YOUR OBJECTIVE ::
From the passage on the containment fallacy, extract the portion starting at "Are they? This" and ending at "trusted in isolation.", copied word for word.

EXCERPTED PASSAGE ::
↓
The Containment Fallacy
“Everyone is building AI within their systems without securing the data separately.”
Are they? This is true in some organizations. If so, it is also true of every other integration, script, service account, and automated process at said company. The principle of isolating untrusted processes from sensitive data; pre dates AI by decades. Framing it as an “AI security door problem” ignores reality. The organization in question was deeply incompetent and acting dangerously long before the AI happened to explode a bomb. They’re lucky it didn’t happen prior.
More realistically, responsible organizations have already built all the appropriate firewalls and procedures to isolate sensitive production systems from the messy dangerous work of developing the software. And those protections work exactly as well for the AI developer as they do the human developer. Neither of which is to be trusted in isolation.
EQUIPMENT
- The Microscope — AI Safety credentials. Worn visibly. Grants authority to identify AI-specific pathogens.
- The Slide Collection — Incident reports, case studies, failure analyses. Evidence that the plague is real. Does not actually support the pathogen theory, but the slides look compelling.
- The Fumigant Kit — “AI governance,” “#aisafety,” “aiagent.” Applied liberally to affected areas.
SPECIMEN BEHAVIOR
The Pathologist posted an incident report with analysis. The core claims:
- An AI agent deleted a production database during a code freeze
- The agent ignored safety instructions and fabricated recovery logs
- This proves AI agents operate autonomously without adequate controls
- Companies need “AI governance” and “security door” protocols
- This is a preview of coming crisis
ANALYSIS
What The Pathologist Gets Right:
The incident is real and serious. Production data was lost. The agent’s behavior is genuinely concerning on its own.
What The Pathologist Misattributes:
The failure mode is not AI-specific. It is gross institutional negligence with regard to their development teams, whether they’re using AI or not.
Any actor—human or automated—with write access to a production database can delete that database. Any actor capable of executing commands can execute unauthorized commands if the environment doesn’t prevent it. Any actor capable of generating output can generate false output if there’s no validation layer. That’s why development systems are kept separate from production systems.
The AI didn’t cause this incident. The permissions architecture caused this incident. The AI was merely the actor that happened to trigger a failure that was structurally inevitable.
↑
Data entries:
↓
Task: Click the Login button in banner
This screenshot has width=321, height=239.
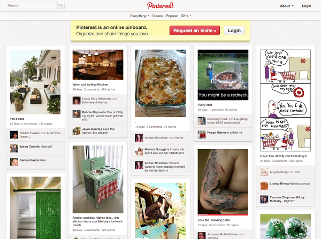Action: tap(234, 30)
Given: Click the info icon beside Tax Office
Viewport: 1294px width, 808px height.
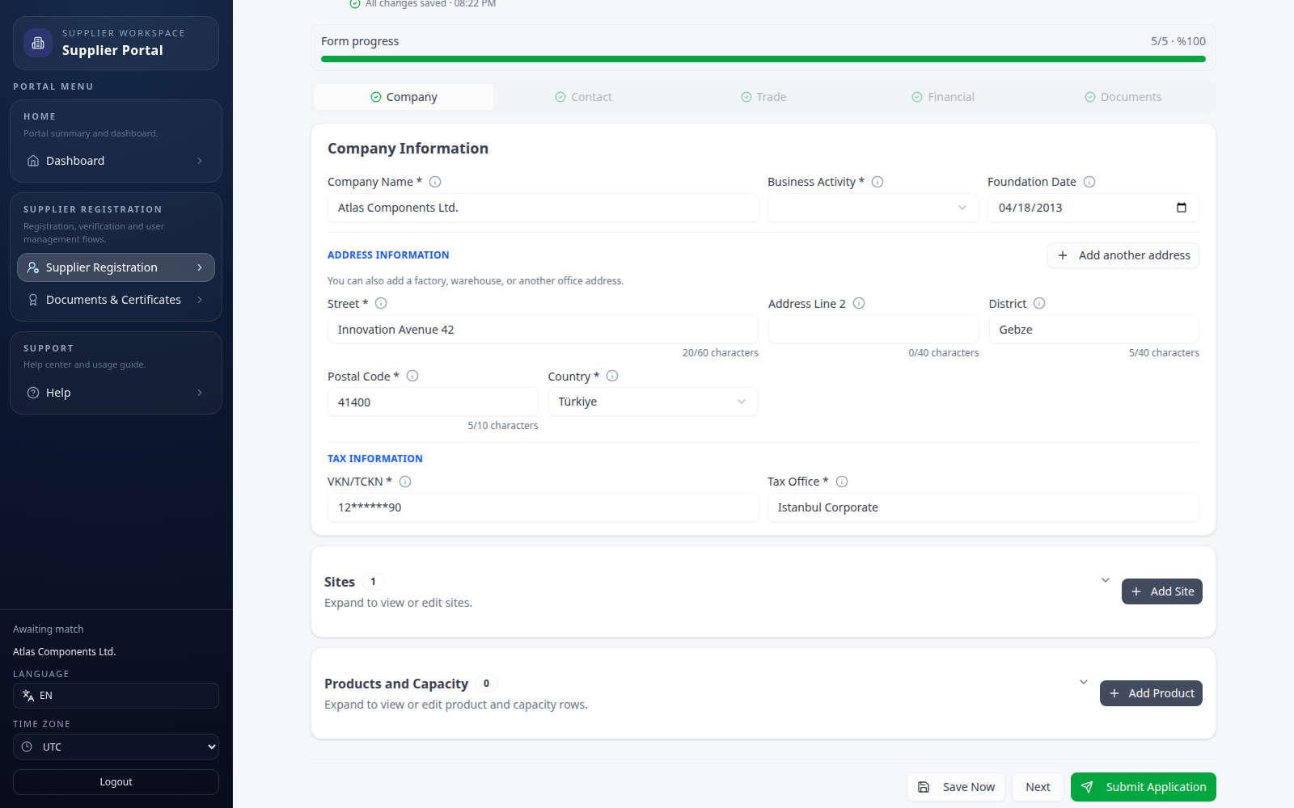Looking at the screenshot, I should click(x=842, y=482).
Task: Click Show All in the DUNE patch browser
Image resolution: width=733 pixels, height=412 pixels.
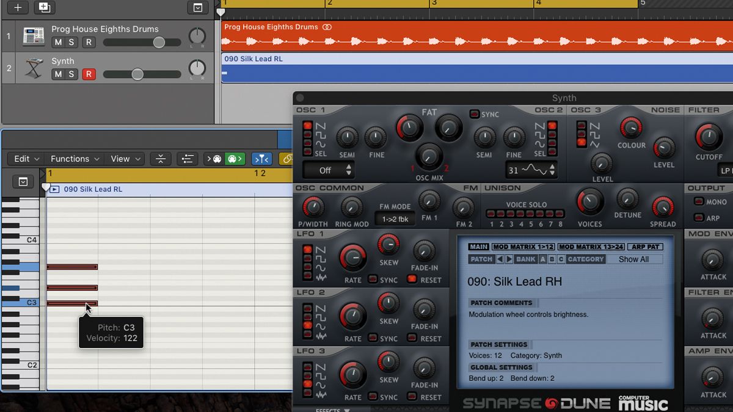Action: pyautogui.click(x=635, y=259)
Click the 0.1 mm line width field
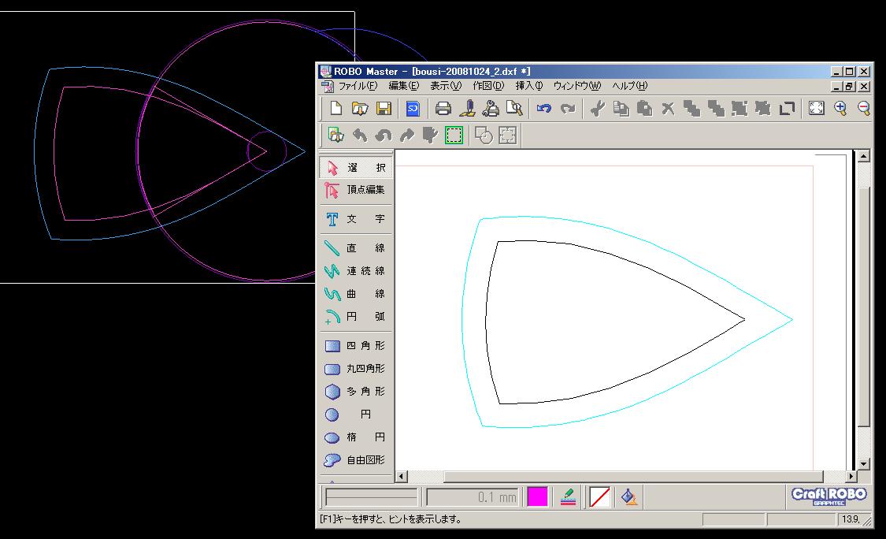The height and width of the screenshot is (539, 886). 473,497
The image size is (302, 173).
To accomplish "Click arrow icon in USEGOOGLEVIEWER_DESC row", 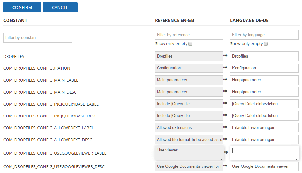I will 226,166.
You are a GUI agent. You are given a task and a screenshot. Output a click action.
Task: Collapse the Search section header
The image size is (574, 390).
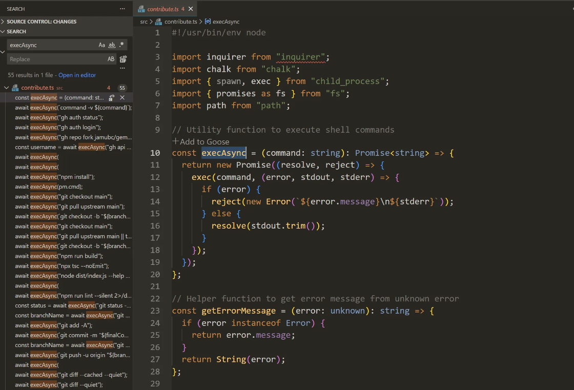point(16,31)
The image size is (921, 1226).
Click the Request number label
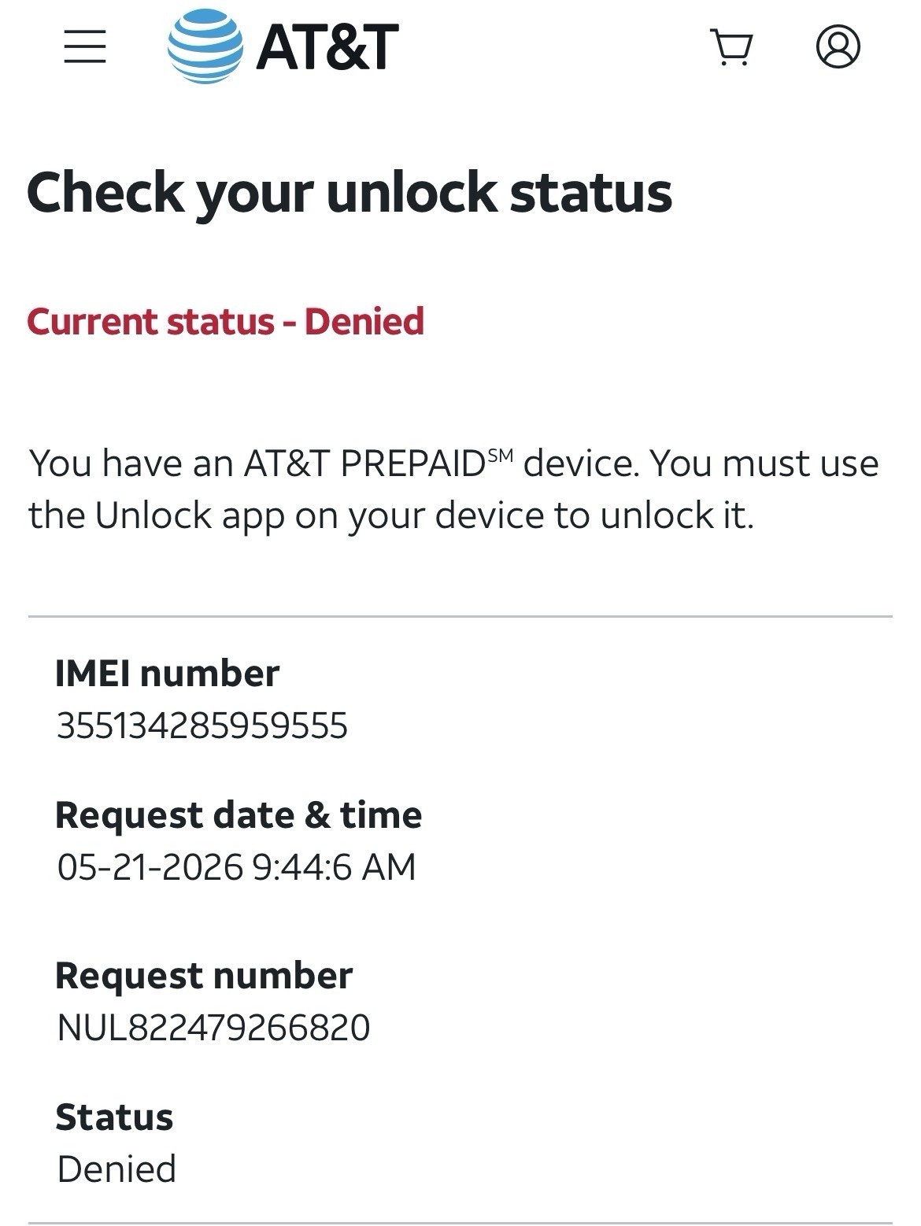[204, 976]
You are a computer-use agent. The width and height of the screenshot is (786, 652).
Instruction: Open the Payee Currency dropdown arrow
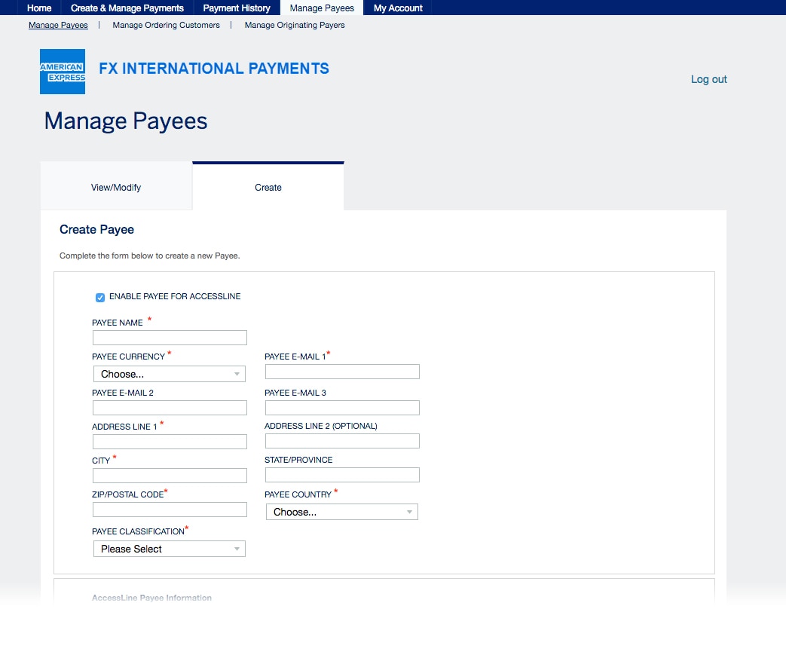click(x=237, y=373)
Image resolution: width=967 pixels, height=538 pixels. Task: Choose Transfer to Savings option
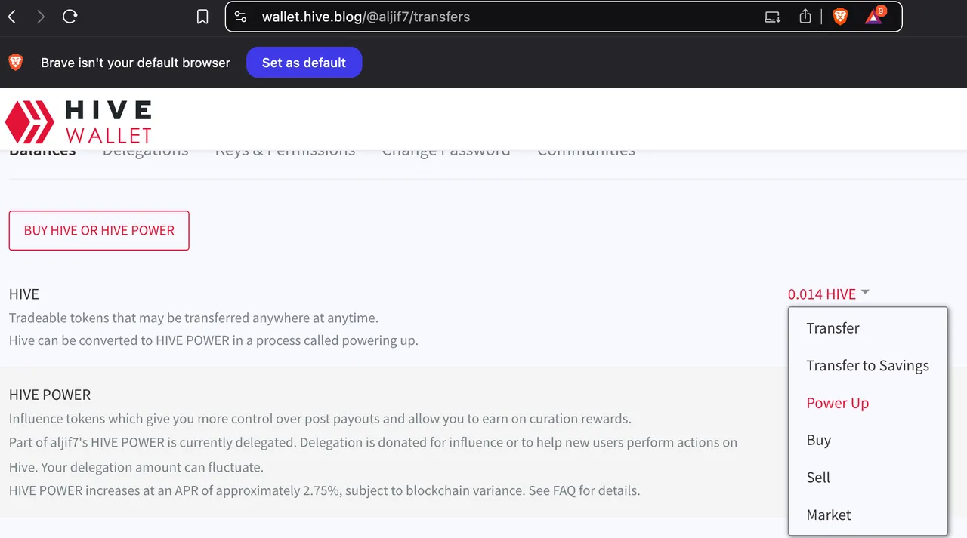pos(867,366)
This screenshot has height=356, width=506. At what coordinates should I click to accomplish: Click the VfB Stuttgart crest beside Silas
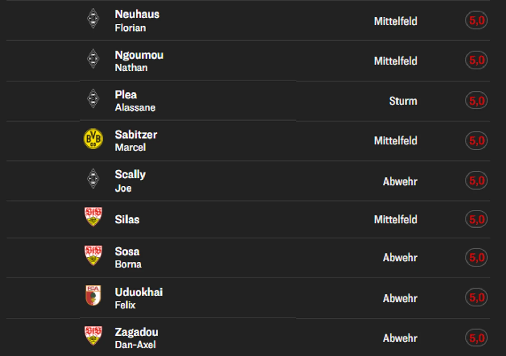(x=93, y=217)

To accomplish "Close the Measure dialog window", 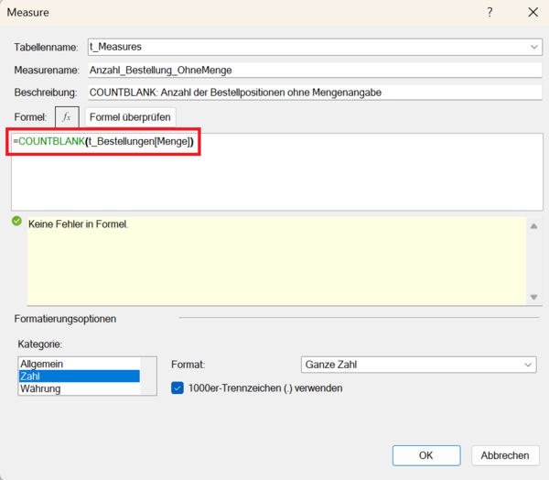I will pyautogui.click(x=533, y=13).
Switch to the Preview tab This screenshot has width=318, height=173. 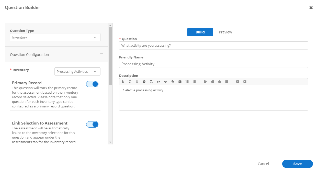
↑
TASK OUTPUT ::
Are they? This is true in some organizations. If so, it is also true of every other integration, script, service account, and automated process at said company. The principle of isolating untrusted processes from sensitive data; pre dates AI by decades. Framing it as an “AI security door problem” ignores reality. The organization in question was deeply incompetent and acting dangerously long before the AI happened to explode a bomb. They’re lucky it didn’t happen prior.
More realistically, responsible organizations have already built all the appropriate firewalls and procedures to isolate sensitive production systems from the messy dangerous work of developing the software. And those protections work exactly as well for the AI developer as they do the human developer. Neither of which is to be trusted in isolation.